Required task | Swap every "Page Layout" in the lines below for "Print Layout", and give all the lines again with nothing else changed.
┄┄┄┄┄┄┄┄┄┄
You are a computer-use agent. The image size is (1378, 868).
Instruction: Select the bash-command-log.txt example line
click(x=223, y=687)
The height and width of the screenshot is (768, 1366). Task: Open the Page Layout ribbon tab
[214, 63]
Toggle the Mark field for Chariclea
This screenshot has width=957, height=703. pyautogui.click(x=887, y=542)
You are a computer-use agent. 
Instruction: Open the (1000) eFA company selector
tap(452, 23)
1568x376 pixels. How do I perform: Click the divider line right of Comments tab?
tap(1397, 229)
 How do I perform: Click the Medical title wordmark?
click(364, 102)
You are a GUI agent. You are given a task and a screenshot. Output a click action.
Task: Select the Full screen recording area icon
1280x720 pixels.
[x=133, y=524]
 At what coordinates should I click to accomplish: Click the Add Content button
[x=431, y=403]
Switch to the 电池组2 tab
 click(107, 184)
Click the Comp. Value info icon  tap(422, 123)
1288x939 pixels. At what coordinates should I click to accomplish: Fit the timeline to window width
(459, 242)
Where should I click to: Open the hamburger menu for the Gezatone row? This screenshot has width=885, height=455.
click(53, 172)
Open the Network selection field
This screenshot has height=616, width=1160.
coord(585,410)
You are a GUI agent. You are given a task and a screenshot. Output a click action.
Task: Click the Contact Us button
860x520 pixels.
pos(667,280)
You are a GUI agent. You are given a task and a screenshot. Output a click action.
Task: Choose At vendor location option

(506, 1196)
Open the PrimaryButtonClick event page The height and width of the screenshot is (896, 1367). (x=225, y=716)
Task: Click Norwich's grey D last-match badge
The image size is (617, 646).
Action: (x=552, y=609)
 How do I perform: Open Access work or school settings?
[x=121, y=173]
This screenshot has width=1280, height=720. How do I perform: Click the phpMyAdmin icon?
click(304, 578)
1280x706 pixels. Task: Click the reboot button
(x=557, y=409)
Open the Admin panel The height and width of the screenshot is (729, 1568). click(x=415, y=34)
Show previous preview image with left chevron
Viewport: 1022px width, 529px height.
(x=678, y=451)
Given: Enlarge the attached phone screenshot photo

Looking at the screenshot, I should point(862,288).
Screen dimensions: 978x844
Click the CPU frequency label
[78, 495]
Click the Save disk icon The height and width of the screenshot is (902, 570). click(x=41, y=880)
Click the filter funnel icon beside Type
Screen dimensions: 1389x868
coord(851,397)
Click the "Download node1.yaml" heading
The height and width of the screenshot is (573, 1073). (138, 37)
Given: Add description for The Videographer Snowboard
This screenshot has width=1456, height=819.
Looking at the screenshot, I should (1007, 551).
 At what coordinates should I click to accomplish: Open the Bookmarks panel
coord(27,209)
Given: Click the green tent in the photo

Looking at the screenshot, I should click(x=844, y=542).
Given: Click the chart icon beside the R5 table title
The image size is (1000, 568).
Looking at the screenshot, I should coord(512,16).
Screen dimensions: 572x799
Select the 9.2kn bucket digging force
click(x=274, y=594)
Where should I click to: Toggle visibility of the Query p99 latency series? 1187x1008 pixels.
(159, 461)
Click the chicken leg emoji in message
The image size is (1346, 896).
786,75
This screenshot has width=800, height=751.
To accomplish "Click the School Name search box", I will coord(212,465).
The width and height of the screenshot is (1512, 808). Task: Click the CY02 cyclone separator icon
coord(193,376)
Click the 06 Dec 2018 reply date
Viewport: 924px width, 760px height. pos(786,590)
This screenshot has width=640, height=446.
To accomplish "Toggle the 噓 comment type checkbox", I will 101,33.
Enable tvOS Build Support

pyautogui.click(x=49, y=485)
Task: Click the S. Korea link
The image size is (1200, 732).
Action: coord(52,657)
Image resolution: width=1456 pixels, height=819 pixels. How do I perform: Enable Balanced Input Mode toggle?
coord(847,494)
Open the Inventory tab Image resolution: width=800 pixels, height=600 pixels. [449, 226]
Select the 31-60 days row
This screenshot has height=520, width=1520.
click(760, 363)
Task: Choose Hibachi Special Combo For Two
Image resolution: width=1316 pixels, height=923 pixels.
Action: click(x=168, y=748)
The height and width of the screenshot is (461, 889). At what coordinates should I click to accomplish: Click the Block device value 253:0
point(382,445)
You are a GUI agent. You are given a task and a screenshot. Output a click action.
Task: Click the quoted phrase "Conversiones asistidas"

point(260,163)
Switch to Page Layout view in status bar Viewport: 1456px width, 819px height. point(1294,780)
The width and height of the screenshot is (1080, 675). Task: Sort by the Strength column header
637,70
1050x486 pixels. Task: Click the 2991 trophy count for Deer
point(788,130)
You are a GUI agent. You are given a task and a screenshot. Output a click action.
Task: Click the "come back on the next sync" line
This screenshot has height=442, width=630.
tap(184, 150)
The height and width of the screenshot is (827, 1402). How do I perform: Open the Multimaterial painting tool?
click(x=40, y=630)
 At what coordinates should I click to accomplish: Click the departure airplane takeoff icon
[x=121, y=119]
┄┄┄┄┄┄┄┄┄┄
Answer to this task |
You are a computer-use agent. The image size is (1378, 868).
Instruction: Select the bash-command-log.txt example line
click(x=223, y=687)
The height and width of the screenshot is (768, 1366). Task: Open the Print Layout ribbon tab
[214, 63]
Toggle the Mark field for Chariclea
This screenshot has width=957, height=703. pyautogui.click(x=887, y=542)
You are a computer-use agent. 
Instruction: Open the (1000) eFA company selector
tap(452, 23)
1568x376 pixels. How do I perform: Click the divider line right of Comments tab?
tap(1397, 229)
 How do I perform: Click the Medical title wordmark?
click(364, 102)
You are a GUI agent. You are given a task and a screenshot. Output a click action.
Task: Select the Full screen recording area icon
1280x720 pixels.
[x=133, y=524]
 At what coordinates should I click to accomplish: Click the Add Content button
[x=431, y=403]
Switch to the 电池组2 tab
 click(107, 184)
Click the Comp. Value info icon  tap(422, 123)
1288x939 pixels. At what coordinates should I click to accomplish: Fit the timeline to window width
(459, 242)
Where should I click to: Open the hamburger menu for the Gezatone row? This screenshot has width=885, height=455.
click(53, 172)
Open the Network selection field
This screenshot has height=616, width=1160.
coord(585,410)
You are a GUI agent. You are given a task and a screenshot. Output a click action.
Task: Click the Contact Us button
860x520 pixels.
pos(667,280)
You are a GUI agent. You are given a task and a screenshot. Output a click action.
Task: Choose At vendor location option

(506, 1196)
Open the PrimaryButtonClick event page The height and width of the screenshot is (896, 1367). (x=225, y=716)
Task: Click Norwich's grey D last-match badge
The image size is (617, 646).
Action: (x=552, y=609)
 How do I perform: Open Access work or school settings?
[x=121, y=173]
This screenshot has width=1280, height=720. How do I perform: Click the phpMyAdmin icon?
click(304, 578)
1280x706 pixels. Task: Click the reboot button
(x=557, y=409)
Open the Admin panel The height and width of the screenshot is (729, 1568). click(x=415, y=34)
Show previous preview image with left chevron
Viewport: 1022px width, 529px height.
(x=678, y=451)
Given: Enlarge the attached phone screenshot photo

Looking at the screenshot, I should point(862,288).
Screen dimensions: 978x844
Click the CPU frequency label
[78, 495]
Click the Save disk icon The height and width of the screenshot is (902, 570). click(x=41, y=880)
Click the filter funnel icon beside Type
Screen dimensions: 1389x868
coord(851,397)
Click the "Download node1.yaml" heading
The height and width of the screenshot is (573, 1073). (138, 37)
Given: Add description for The Videographer Snowboard
This screenshot has width=1456, height=819.
Looking at the screenshot, I should (1007, 551).
 At what coordinates should I click to accomplish: Open the Bookmarks panel
coord(27,209)
Given: Click the green tent in the photo

Looking at the screenshot, I should click(x=844, y=542).
Given: Click the chart icon beside the R5 table title
The image size is (1000, 568).
Looking at the screenshot, I should coord(512,16).
Screen dimensions: 572x799
Select the 9.2kn bucket digging force
click(x=274, y=594)
Where should I click to: Toggle visibility of the Query p99 latency series? 1187x1008 pixels.
(159, 461)
Click the chicken leg emoji in message
The image size is (1346, 896).
786,75
This screenshot has width=800, height=751.
To accomplish "Click the School Name search box", I will coord(212,465).
The width and height of the screenshot is (1512, 808). Task: Click the CY02 cyclone separator icon
coord(193,376)
Click the 06 Dec 2018 reply date
Viewport: 924px width, 760px height. pos(786,590)
This screenshot has width=640, height=446.
To accomplish "Toggle the 噓 comment type checkbox", I will 101,33.
Enable tvOS Build Support

pyautogui.click(x=49, y=485)
Task: Click the S. Korea link
The image size is (1200, 732).
Action: coord(52,657)
Image resolution: width=1456 pixels, height=819 pixels. How do I perform: Enable Balanced Input Mode toggle?
coord(847,494)
Open the Inventory tab Image resolution: width=800 pixels, height=600 pixels. [449, 226]
Select the 31-60 days row
This screenshot has height=520, width=1520.
click(760, 363)
Task: Choose Hibachi Special Combo For Two
Image resolution: width=1316 pixels, height=923 pixels.
Action: click(x=168, y=748)
The height and width of the screenshot is (461, 889). At what coordinates should I click to accomplish: Click the Block device value 253:0
point(382,445)
You are a GUI agent. You are given a task and a screenshot. Output a click action.
Task: Click the quoted phrase "Conversiones asistidas"

point(260,163)
Switch to Print Layout view in status bar Viewport: 1456px width, 819px height. point(1294,780)
The width and height of the screenshot is (1080, 675). Task: Sort by the Strength column header
637,70
1050x486 pixels. Task: Click the 2991 trophy count for Deer
point(788,130)
You are a GUI agent. You are given a task and a screenshot. Output a click action.
Task: Click the "come back on the next sync" line
This screenshot has height=442, width=630.
tap(184, 150)
The height and width of the screenshot is (827, 1402). How do I perform: Open the Multimaterial painting tool?
click(x=40, y=630)
 At what coordinates should I click to accomplish: Click the departure airplane takeoff icon
[x=121, y=119]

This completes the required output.